Though it had been an enjoyable lesson, Remus had not been able to shake the feeling of Professor Winyard’s eyes on the back of his head. He was sure the man was watching him but every time he turned to look, Winyard was talking to one of the other students or else watching a group that seemed deep in discussion. Snape and paired up with Lily, rather predictably, and they had formed a group with Diana Harris and Mary MacDonald. Snape was more animated than Remus had ever seen him. There was something about this class that had brought him to life much more than any of the others.  
At five to three, Remus said goodbye to Peter and went to the Entrance Hall to meet Madam Pomfrey. He had not had chance to meet the matron yet. As he approached, she turned to face him and Remus got the impression of a woman who was kind and nurturing but would also suffer no foolishness.  
‘Hello, Lupin,’ she said, smiling, ‘how has your week been?’  
‘Fine,’ Remus said, returning the smile and feeling it was only partly forced.   
‘Good,’ Madam Pomfrey replied, ‘now, if you’ll follow me.’  
Together, they walked out of the castle and into the grounds. Remus saw several groups of students out enjoying what must be some of the last of the summer sun before autumn rolled in. They skirted the edge of the lake and on to the Forbidden Forest. Remus saw a large cabin on the forest’s edge, the chimney smoking. He supposed that must be where Hagrid lived.  
They carried on along the edge of the forest until they were out of sight of any of the students and almost out of sight of the castle. There they came to a particularly gnarled and knobbly tree that most have been a good fifteen feet high.  
‘Alright,’ Madam Pomfrey said coming to a halt, ‘this is the Whomping Willow.’  
Remus started. When he had last seen this tree, it had been little more than a sapling. It was amazing to think it had grown this tall this quickly.  
‘Professor Sprout has been giving it a carefully worked out diet to accelerate its growth,’ Madam Pomfrey explained, correctly guessing what Remus was thinking, ‘it will attack anything that comes close.’ Remus heard a note of stern disapproval at that.
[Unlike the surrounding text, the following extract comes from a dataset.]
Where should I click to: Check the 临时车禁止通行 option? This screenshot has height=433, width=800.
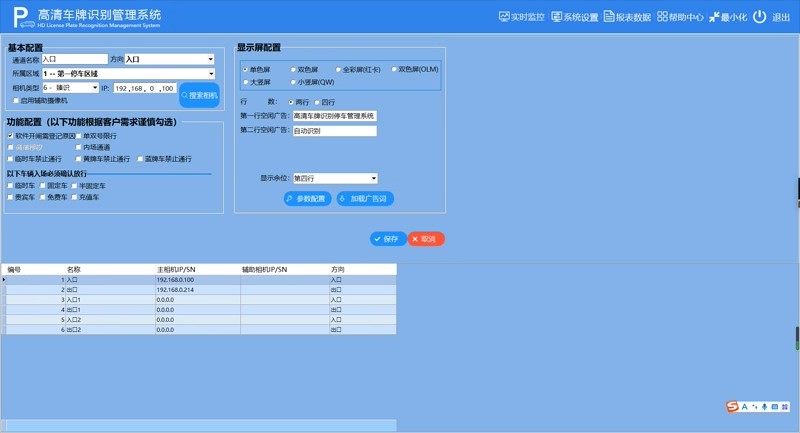(x=11, y=158)
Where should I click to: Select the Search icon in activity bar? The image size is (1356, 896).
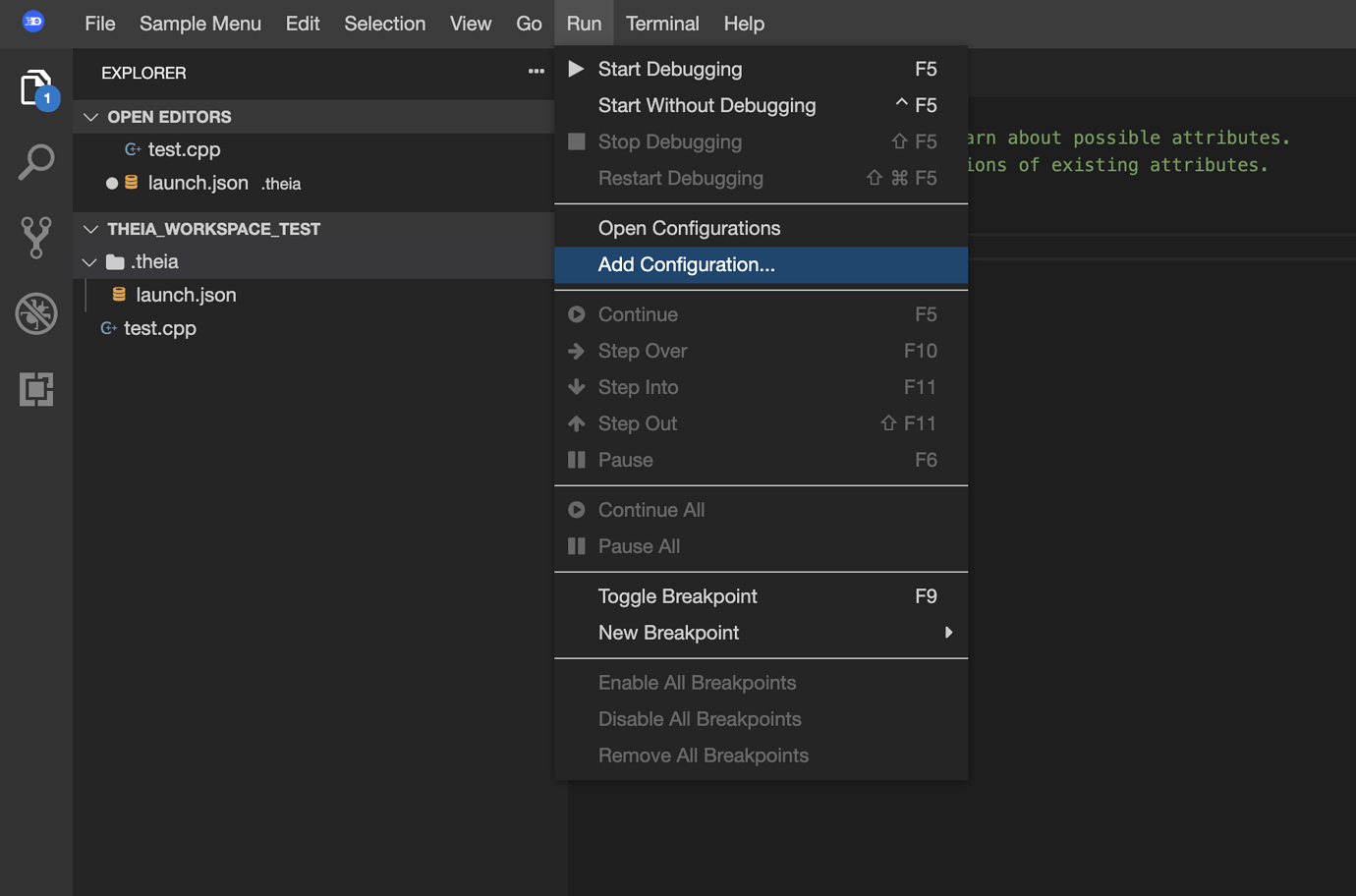tap(35, 162)
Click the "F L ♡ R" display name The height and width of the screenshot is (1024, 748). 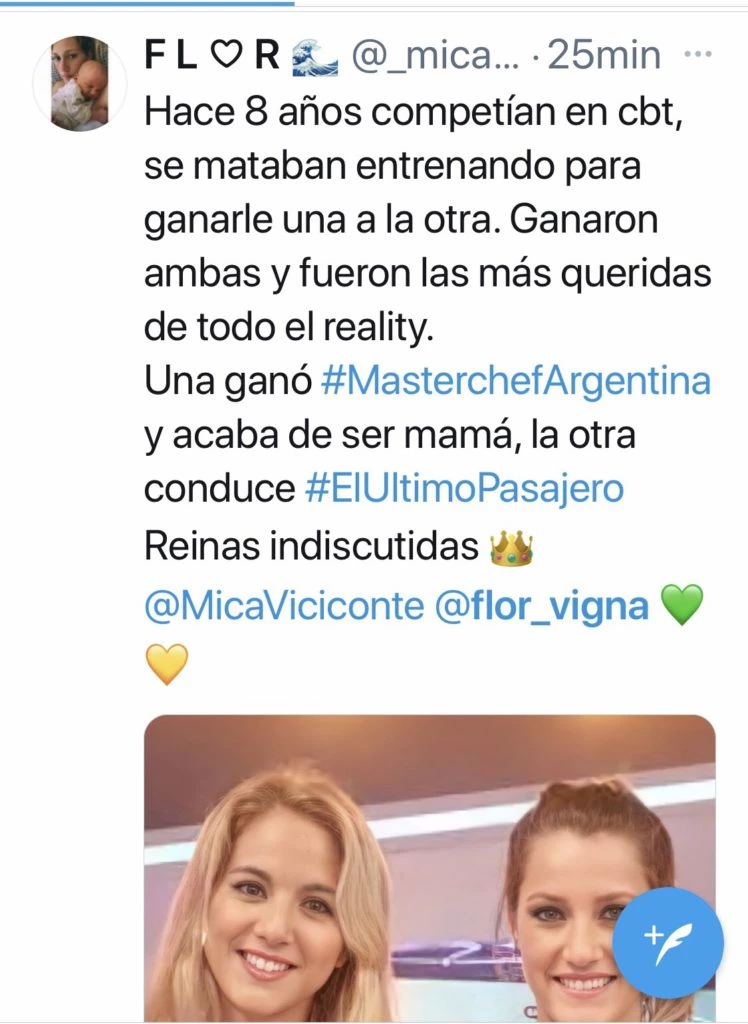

He supposed, being a healer, she could not approve of anything that might put people in danger. ‘I will accompany you on Sunday,’ she went on, ‘when we get here, I will freeze the tree and you will go through that passageway there,’ she pointed to a small opening at the base of the tree, ‘that will lead you to the location that Professor Dumbledore has built for your use. I will come and get you the following morning, understand?’  
Remus nodded. It had all been very well thought out, though he supposed he could not have expected less from Professor Dumbledore.  
‘Alright,’ said Madam Pomfrey, ‘I’ll take you back to the school.’  
Remus began to follow her but then stopped. Something had caught his memory.  
‘Dumbledore said that there were two Whomping Willows getting planted in the grounds,’ he said.  
Madam Pomfrey turned to him. Her eyes were still kind but her nostrils were flaring. Remus did not know if this was a warning sign or merely proof that she did not like the trees.  
‘That’s correct,’ she said, ‘the other has been planted deep in the forest.’  
‘What’s that one for?’ Remus asked.  
‘Nothing to do with you,’ Madam Pomfrey replied, not unkindly but firmly. ‘Now let’s get back to the castle. I’m sure you’re eager to enjoy your afternoon off.’  
Remus said nothing else as they walked back to the school. He was too busy thinking. Dumbledore had lied to the school about why the willows had been planted in the grounds. One was to cover his secret and make sure the other students would be safe from him. So, what could the other Whomping Willow be covering? What could be as dangerous as a werewolf?


	9. The Other Willow

Remus had never believed he would ever have a real friend. That had changed when he arrived at Hogwarts. Peter might be a little nervous and jumpy, and Remus spent as much time helping him correct his mistakes in lessons as he did focussing on his own work, but he enjoyed the time he spent with the other boy. Either talking as they walked between lessons or else in the evenings when they each pulled up an armchair in the Gryffindor common room and got down to their homework. Remus would often finish his quickly and then help Peter correct his.  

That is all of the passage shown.